I'm working with a dataset of author collaborations. Here's a subset of five articles with article ID, corresponding author (RP), corresponding author's country (Country), author full names (AF_1:AF_3), and author short names (AU_1:AU_3):
articles <- structure(list(
ArtID = 1:5,
RP = c("DE GARRIDO, L","CURSEU, PL","HENIKE, T","DI VINCENZO, F","OMIGIE, D"),
Country = c("spain", "romania", "germany", "italy", NA),
AF_1 = c("DE GARRIDO, LUIS","CURSEU, PETRU L.","STIELER, MAXIMILIAN","DI VINCENZO, FAUSTO","OMIGIE, DIANA"),
AF_2 = c(NA,"SCHRUIJER, SANDRA G. L.","HENIKE, TASSILO","IACOPINO, VALENTINA","RICCI, JESSICA"),
AF_3 = c(NA, "FODOR, OANA C.", NA, NA, NA),
AU_1 = c("DE GARRIDO L", "CURSEU PL", "STIELER M","DI VINCENZO F", "OMIGIE D"),
AU_2 = c(NA, "SCHRUIJER SGL", "HENIKE T","IACOPINO V", "RICCI J"),
AU_3 = c(NA, "FODOR OC", NA, NA, NA)),
row.names = c(NA,-5L),class = c("data.frame"))
> articles
ArtID RP Country AF_1 AF_2 AF_3 AU_1 AU_2 AU_3
1 1 DE GARRIDO, L spain DE GARRIDO, LUIS <NA> <NA> DE GARRIDO L <NA> <NA>
2 2 CURSEU, PL romania CURSEU, PETRU L. SCHRUIJER, SANDRA G. L. FODOR, OANA C. CURSEU PL SCHRUIJER SGL FODOR OC
3 3 HENIKE, T germany STIELER, MAXIMILIAN HENIKE, TASSILO <NA> STIELER M HENIKE T <NA>
4 4 DI VINCENZO, F italy DI VINCENZO, FAUSTO IACOPINO, VALENTINA <NA> DI VINCENZO F IACOPINO V <NA>
5 5 OMIGIE, D <NA> OMIGIE, DIANA RICCI, JESSICA <NA> OMIGIE D RICCI J <NA>
When pivoting the data from wide (articles) to long (authors), it automatically copies other column values for all authors (i.e., country). pivot_longer code and data:
authors <- articles %>% pivot_longer(cols=starts_with(c("AF","AU")),names_to=c(".value","ArtAthID"),names_sep="_",values_drop_na=T)
> authors
# A tibble: 10 × 6
ArtID RP Country ArtAthID AF AU
<int> <chr> <chr> <chr> <chr> <chr>
1 1 DE GARRIDO, L spain 1 DE GARRIDO, LUIS DE GARRIDO L
2 2 CURSEU, PL romania 1 CURSEU, PETRU L. CURSEU PL
3 2 CURSEU, PL romania 2 SCHRUIJER, SANDRA G. L. SCHRUIJER SGL
4 2 CURSEU, PL romania 3 FODOR, OANA C. FODOR OC
5 3 HENIKE, T germany 1 STIELER, MAXIMILIAN STIELER M
6 3 HENIKE, T germany 2 HENIKE, TASSILO HENIKE T
7 4 DI VINCENZO, F italy 1 DI VINCENZO, FAUSTO DI VINCENZO F
8 4 DI VINCENZO, F italy 2 IACOPINO, VALENTINA IACOPINO V
9 5 OMIGIE, D NA 1 OMIGIE, DIANA OMIGIE D
10 5 OMIGIE, D NA 2 RICCI, JESSICA RICCI J
However, when pivoting, I want some columns (Country, Uni, Email) to stay with the corresponding author and be NA for the other authors.
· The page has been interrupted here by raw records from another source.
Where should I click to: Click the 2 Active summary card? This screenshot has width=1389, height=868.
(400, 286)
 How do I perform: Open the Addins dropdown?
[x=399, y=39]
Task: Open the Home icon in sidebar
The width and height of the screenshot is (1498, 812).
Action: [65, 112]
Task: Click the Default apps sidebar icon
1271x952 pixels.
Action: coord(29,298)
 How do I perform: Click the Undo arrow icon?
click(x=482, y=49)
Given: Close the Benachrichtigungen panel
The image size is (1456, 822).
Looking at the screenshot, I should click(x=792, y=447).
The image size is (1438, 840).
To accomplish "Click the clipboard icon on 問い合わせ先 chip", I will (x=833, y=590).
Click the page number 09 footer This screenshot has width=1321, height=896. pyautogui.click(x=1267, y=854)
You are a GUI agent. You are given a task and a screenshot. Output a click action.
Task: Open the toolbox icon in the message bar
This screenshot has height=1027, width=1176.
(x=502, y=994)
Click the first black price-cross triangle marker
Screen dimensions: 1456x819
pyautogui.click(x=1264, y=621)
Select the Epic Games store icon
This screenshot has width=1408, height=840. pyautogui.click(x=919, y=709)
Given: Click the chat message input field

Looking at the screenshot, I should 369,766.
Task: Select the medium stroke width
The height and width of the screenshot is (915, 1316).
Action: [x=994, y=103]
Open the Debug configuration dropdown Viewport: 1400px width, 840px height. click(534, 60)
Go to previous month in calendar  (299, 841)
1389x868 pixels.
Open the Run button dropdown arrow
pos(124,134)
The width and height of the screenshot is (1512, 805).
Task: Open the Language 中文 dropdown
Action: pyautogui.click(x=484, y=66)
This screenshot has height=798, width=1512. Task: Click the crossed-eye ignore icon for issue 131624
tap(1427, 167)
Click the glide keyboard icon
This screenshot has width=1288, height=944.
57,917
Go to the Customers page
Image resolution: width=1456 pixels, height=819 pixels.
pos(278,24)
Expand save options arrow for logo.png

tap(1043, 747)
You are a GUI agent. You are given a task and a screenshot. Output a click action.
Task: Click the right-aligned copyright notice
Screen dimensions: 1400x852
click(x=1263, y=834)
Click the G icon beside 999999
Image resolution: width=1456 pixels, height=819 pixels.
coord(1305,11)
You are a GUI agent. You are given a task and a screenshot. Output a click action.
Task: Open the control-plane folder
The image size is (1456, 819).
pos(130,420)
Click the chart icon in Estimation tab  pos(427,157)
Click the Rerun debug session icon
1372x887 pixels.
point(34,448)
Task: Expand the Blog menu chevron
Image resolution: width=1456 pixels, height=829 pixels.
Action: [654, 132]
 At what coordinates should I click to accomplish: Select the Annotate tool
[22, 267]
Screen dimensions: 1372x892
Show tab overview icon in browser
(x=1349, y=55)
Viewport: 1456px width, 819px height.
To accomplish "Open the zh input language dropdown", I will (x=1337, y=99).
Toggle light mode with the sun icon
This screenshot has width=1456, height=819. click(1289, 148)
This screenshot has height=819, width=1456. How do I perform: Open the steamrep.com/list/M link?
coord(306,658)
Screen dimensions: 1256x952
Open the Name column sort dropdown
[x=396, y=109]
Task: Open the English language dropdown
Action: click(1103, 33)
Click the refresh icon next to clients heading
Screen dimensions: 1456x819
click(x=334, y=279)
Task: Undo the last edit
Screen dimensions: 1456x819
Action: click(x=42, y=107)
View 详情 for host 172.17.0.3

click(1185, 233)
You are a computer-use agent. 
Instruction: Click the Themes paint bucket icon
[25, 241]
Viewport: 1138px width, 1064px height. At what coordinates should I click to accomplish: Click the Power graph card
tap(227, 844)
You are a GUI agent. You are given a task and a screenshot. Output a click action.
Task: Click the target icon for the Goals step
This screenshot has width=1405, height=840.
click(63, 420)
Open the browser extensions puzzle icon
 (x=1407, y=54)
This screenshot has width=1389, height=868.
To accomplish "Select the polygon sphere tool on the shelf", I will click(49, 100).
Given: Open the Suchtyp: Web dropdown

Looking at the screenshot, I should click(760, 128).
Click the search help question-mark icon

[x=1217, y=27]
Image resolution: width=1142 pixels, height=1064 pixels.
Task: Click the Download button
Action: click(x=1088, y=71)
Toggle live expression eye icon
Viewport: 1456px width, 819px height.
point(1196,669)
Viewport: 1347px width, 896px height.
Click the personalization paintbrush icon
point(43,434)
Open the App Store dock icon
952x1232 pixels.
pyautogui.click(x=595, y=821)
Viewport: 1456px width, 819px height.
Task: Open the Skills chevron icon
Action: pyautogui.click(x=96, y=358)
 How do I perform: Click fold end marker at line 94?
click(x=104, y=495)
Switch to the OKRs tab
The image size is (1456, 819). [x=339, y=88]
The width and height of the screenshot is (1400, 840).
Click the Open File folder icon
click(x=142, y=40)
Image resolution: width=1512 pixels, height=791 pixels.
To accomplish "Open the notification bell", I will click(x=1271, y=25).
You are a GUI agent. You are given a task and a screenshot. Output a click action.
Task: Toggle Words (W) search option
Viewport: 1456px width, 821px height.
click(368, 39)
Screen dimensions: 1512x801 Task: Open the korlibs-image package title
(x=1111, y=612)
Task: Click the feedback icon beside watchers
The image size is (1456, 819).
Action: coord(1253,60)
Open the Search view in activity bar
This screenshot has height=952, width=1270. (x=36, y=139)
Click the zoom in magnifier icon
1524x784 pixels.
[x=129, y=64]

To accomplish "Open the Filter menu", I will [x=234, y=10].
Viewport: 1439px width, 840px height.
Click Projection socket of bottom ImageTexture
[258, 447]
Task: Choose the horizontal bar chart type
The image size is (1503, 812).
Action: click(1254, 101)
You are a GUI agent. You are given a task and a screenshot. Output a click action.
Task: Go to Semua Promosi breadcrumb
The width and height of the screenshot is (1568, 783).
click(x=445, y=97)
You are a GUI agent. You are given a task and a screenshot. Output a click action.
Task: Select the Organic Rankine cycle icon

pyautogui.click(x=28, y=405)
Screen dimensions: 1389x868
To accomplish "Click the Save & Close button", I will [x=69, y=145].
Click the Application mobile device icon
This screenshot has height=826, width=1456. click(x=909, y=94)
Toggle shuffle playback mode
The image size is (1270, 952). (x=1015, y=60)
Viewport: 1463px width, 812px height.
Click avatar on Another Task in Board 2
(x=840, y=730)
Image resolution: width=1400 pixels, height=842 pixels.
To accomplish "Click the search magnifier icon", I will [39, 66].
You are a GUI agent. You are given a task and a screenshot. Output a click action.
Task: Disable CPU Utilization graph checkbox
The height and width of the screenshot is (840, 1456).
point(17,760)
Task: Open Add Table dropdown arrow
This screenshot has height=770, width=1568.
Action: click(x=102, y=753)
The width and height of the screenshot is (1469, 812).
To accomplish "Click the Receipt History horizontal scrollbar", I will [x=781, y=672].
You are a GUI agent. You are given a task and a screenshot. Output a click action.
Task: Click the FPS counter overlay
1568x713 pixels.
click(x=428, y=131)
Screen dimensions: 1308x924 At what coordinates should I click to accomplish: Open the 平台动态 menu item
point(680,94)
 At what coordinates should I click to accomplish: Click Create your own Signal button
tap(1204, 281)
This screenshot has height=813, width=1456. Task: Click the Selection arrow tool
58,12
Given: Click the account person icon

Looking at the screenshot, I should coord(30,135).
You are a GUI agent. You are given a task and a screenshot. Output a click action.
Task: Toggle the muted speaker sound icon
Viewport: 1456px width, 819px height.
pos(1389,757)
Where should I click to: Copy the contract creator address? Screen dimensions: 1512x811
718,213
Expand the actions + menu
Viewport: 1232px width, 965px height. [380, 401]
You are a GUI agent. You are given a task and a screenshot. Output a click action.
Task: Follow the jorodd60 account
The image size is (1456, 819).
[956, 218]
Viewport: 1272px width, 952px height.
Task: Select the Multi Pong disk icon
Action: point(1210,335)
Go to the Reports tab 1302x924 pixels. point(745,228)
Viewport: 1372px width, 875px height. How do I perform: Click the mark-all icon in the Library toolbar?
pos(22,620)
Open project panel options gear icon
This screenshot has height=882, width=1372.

For example, Country should look like this:
> authors
# A tibble: 10 × 6
ArtID RP Country ArtAthID AF AU
<int> <chr> <chr> <chr> <chr> <chr>
1 1 DE GARRIDO, L spain 1 DE GARRIDO, LUIS DE GARRIDO L
2 2 CURSEU, PL romania 1 CURSEU, PETRU L. CURSEU PL
3 2 CURSEU, PL NA 2 SCHRUIJER, SANDRA G. L. SCHRUIJER SGL
4 2 CURSEU, PL NA 3 FODOR, OANA C. FODOR OC
5 3 HENIKE, T NA 1 STIELER, MAXIMILIAN STIELER M
6 3 HENIKE, T germany 2 HENIKE, TASSILO HENIKE T
7 4 DI VINCENZO, F italy 1 DI VINCENZO, FAUSTO DI VINCENZO F
8 4 DI VINCENZO, F NA 2 IACOPINO, VALENTINA IACOPINO V
9 5 OMIGIE, D NA 1 OMIGIE, DIANA OMIGIE D
10 5 OMIGIE, D NA 2 RICCI, JESSICA RICCI J
I've tried a few things (trying to use matching between RP and AU), but am hitting a wall. Any suggestions for how to do this?
Thanks for any help!
CodePudding user response:
I think the pivot is working as designed, as it is keeping the data associated with all authors. What you're asking to do is de-duplicate Country
(and perhaps others) within a particular ArtID
.
Try this:
authors %>%
group_by(ArtID) %>%
mutate(across(c(Country), ~ replace(., duplicated(.), .[NA][1]))) %>%
ungroup()
# # A tibble: 10 x 6
# ArtID RP Country ArtAthID AF AU
# <int> <chr> <chr> <chr> <chr> <chr>
# 1 1 DE GARRIDO, L spain 1 DE GARRIDO, LUIS DE GARRIDO L
# 2 2 CURSEU, PL romania 1 CURSEU, PETRU L. CURSEU PL
# 3 2 CURSEU, PL NA 2 SCHRUIJER, SANDRA G. L. SCHRUIJER SGL
# 4 2 CURSEU, PL NA 3 FODOR, OANA C. FODOR OC
# 5 3 HENIKE, T germany 1 STIELER, MAXIMILIAN STIELER M
# 6 3 HENIKE, T NA 2 HENIKE, TASSILO HENIKE T
# 7 4 DI VINCENZO, F italy 1 DI VINCENZO, FAUSTO DI VINCENZO F
# 8 4 DI VINCENZO, F NA 2 IACOPINO, VALENTINA IACOPINO V
# 9 5 OMIGIE, D NA 1 OMIGIE, DIANA OMIGIE D
# 10 5 OMIGIE, D NA 2 RICCI, JESSICA RICCI J
Notes:
- You mentioned doing the same for
Uni
andEmail
, but those columns were not in the original data (which is fine). For this reason, I chose to usemutate(across(c(Country), ..))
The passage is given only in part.